◆ Try it ◆
Look below and pull out each line with the word "icon".

◆ Supplied records ◆
────────────────────────────────────────

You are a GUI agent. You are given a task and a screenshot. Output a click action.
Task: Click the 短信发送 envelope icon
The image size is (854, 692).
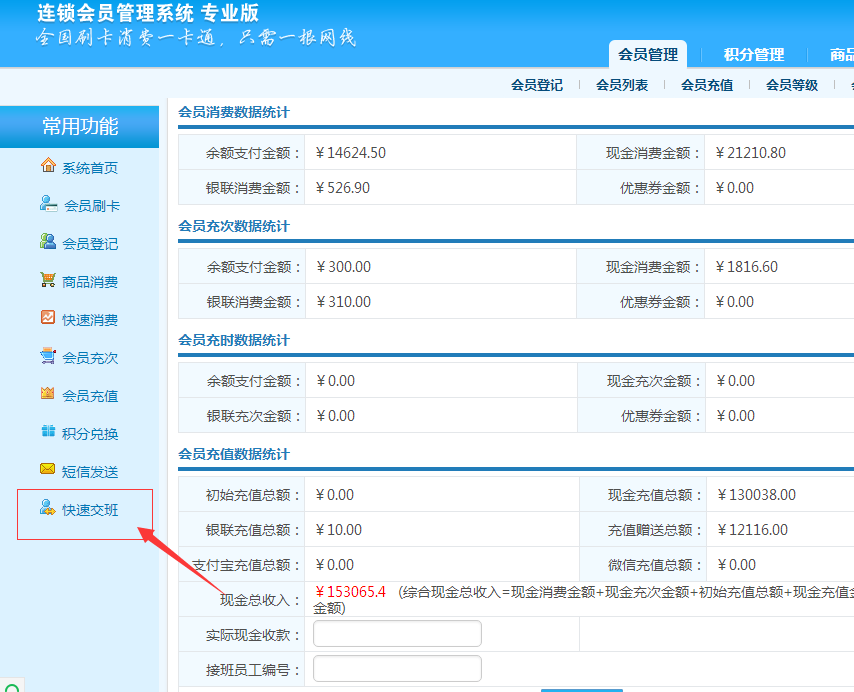[x=48, y=470]
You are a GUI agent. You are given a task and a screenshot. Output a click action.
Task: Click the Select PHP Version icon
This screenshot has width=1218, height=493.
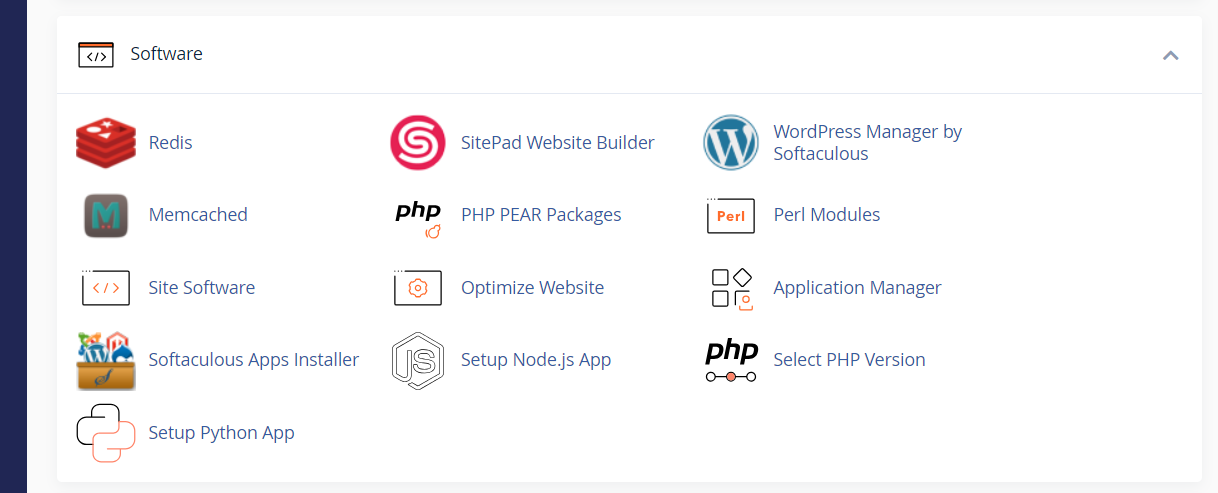(x=731, y=360)
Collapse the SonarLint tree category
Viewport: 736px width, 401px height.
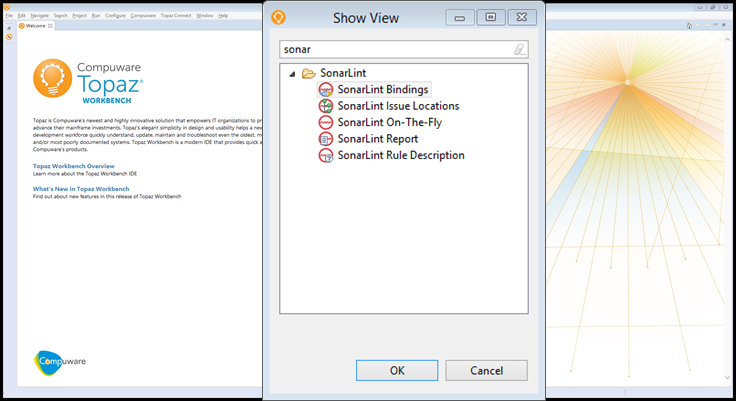click(292, 74)
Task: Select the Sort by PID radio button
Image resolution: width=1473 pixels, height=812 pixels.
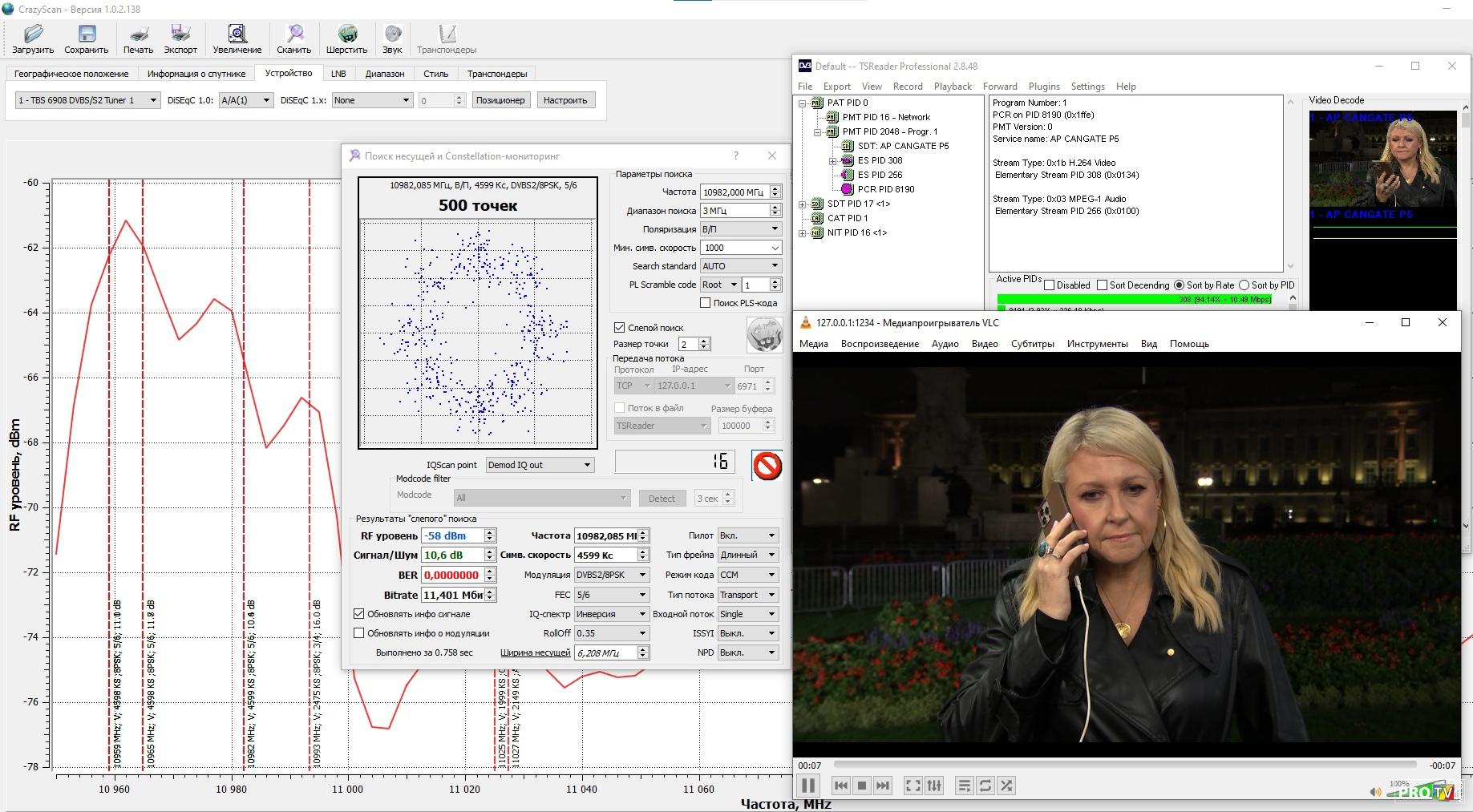Action: 1244,285
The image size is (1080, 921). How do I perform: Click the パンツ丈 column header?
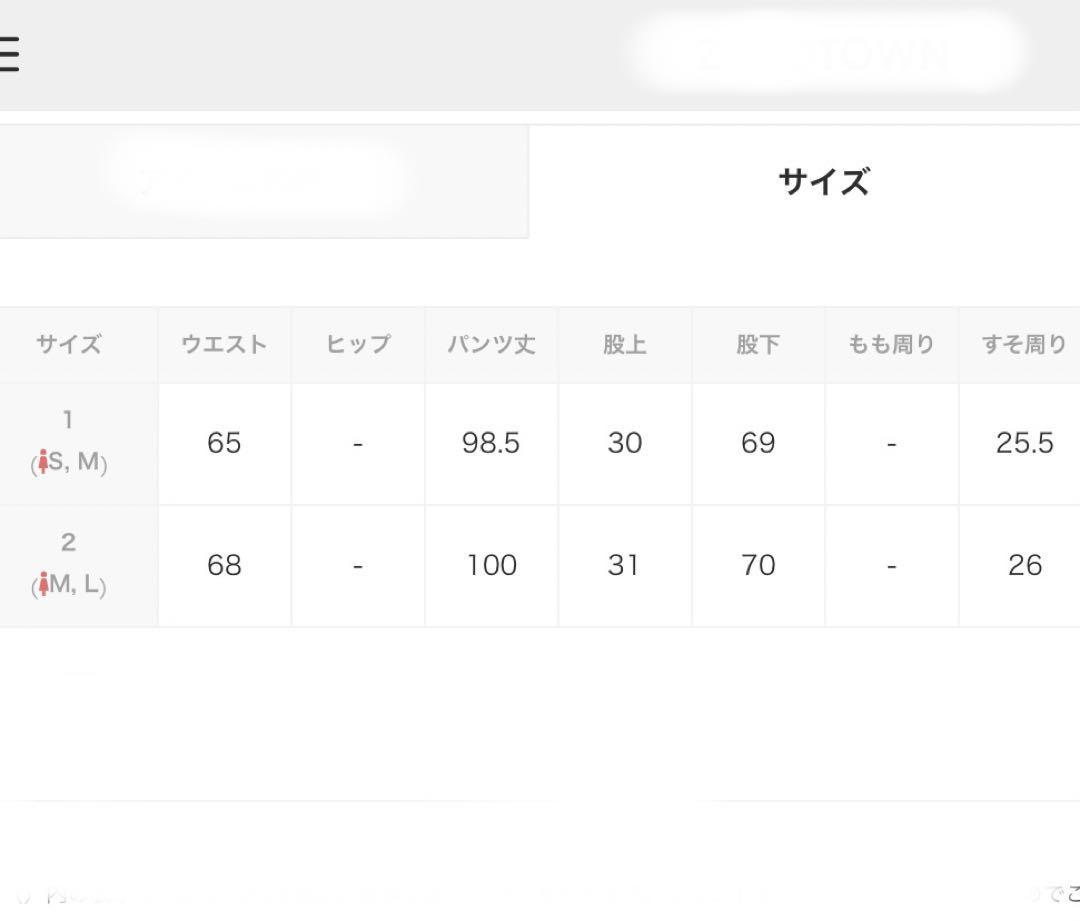pos(492,344)
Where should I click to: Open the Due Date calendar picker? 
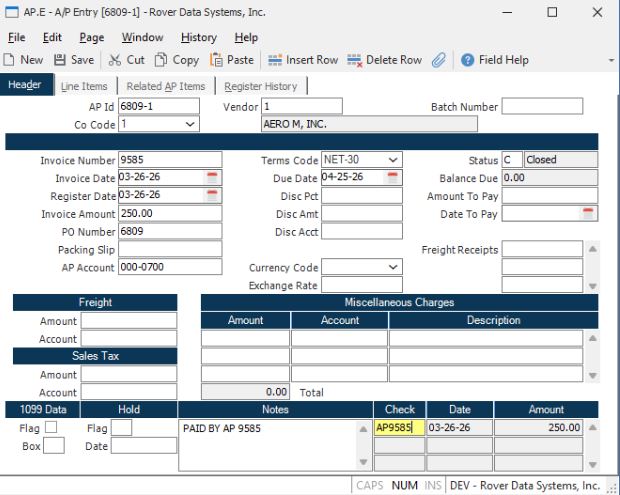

────────────────────────────────────────

◆ The answer ◆
Task: Click the 短信发送 envelope icon
Task: Click the Select PHP Version icon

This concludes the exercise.